### Excerpt
===============

Sunday, December 11, 2011

Paprika

I recently watched a movie called Paprika, directed by Satoshi Kon, because I really enjoyed his work on Paranoia Agent and Tokyo Godfathers. The movie is about a device that allows others to peer into dreams, and the effects of it's misuse on the subconscious of others and the difficulty of separating dreams from reality. There is a lot of confusing, twisted imagery that necessitates watching multiple times, which is alright, because this movie is beautiful and interesting enough that a person will actually want to. The animation is detailed and smooth, and the extremely realistic designs clash wonderfully with the surreal dreamscapes. The music is also very abstract and bizarre, featuring lots of digital voices and a mishmash of instrument choices, especially the theme that follows the growing dream parade that stampedes through peoples' minds throughout the movie. One of the major themes is the concept of a person's persona, or the mask that they put on to hide their true self, with several characters having alternate dream avatars, which include the titular Paprika herself. I found myself completely pulled into this film, attracted to the twisting plot and the intricate, clever action dream sequences, and I felt that it does an amazing job simulating the bizarre state of dreaming and the relative difficulty of recognizing being within a dream far better than the later Inception did.

===============

### Data provided
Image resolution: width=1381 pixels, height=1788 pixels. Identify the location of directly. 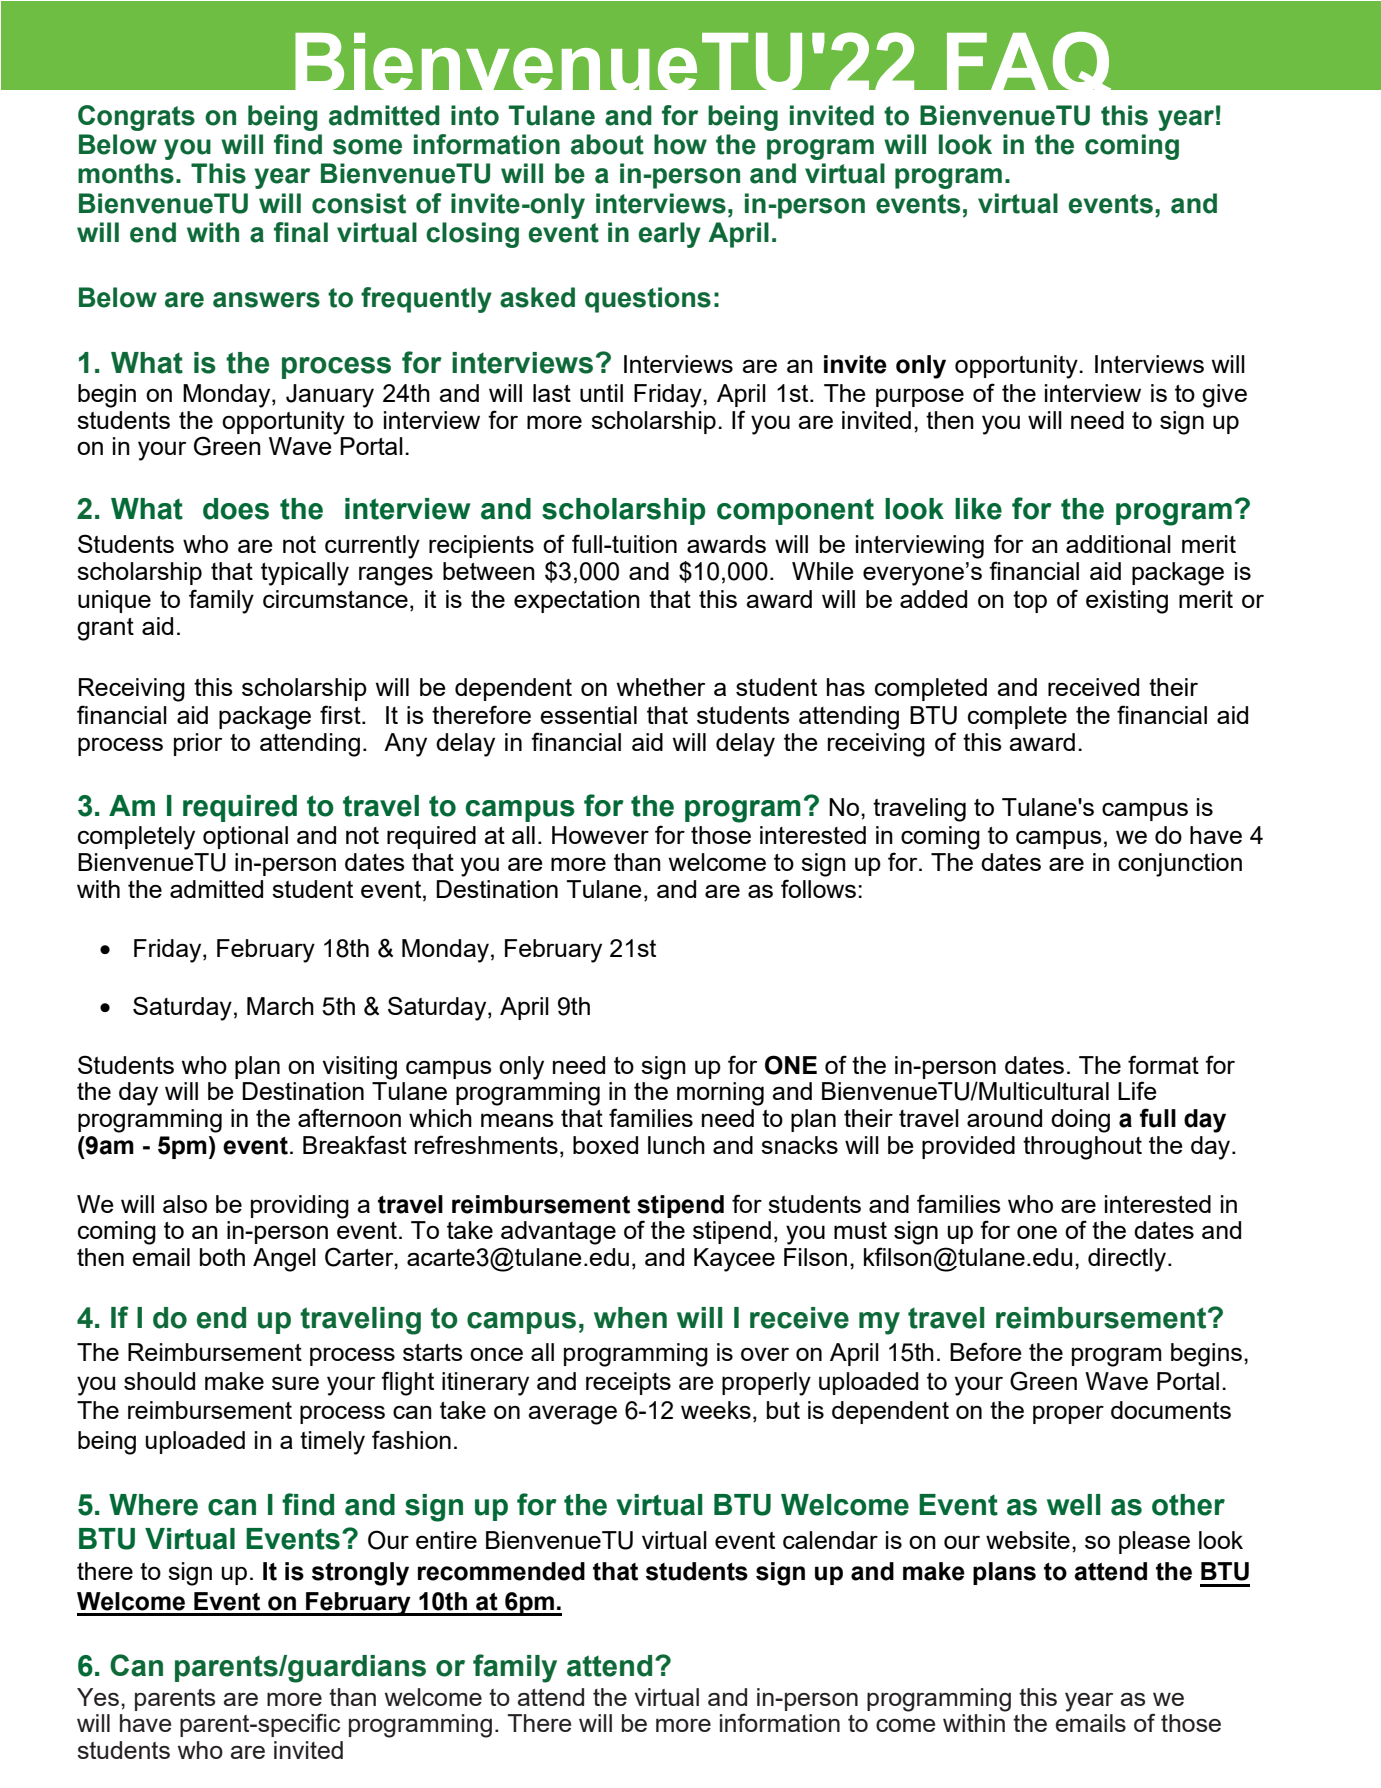
(1128, 1260).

===============

### The task
Please answer from the Paprika review: which two earlier works by Satoshi Kon led the writer to watch this movie?

### Response to the exercise
Paranoia Agent and Tokyo Godfathers.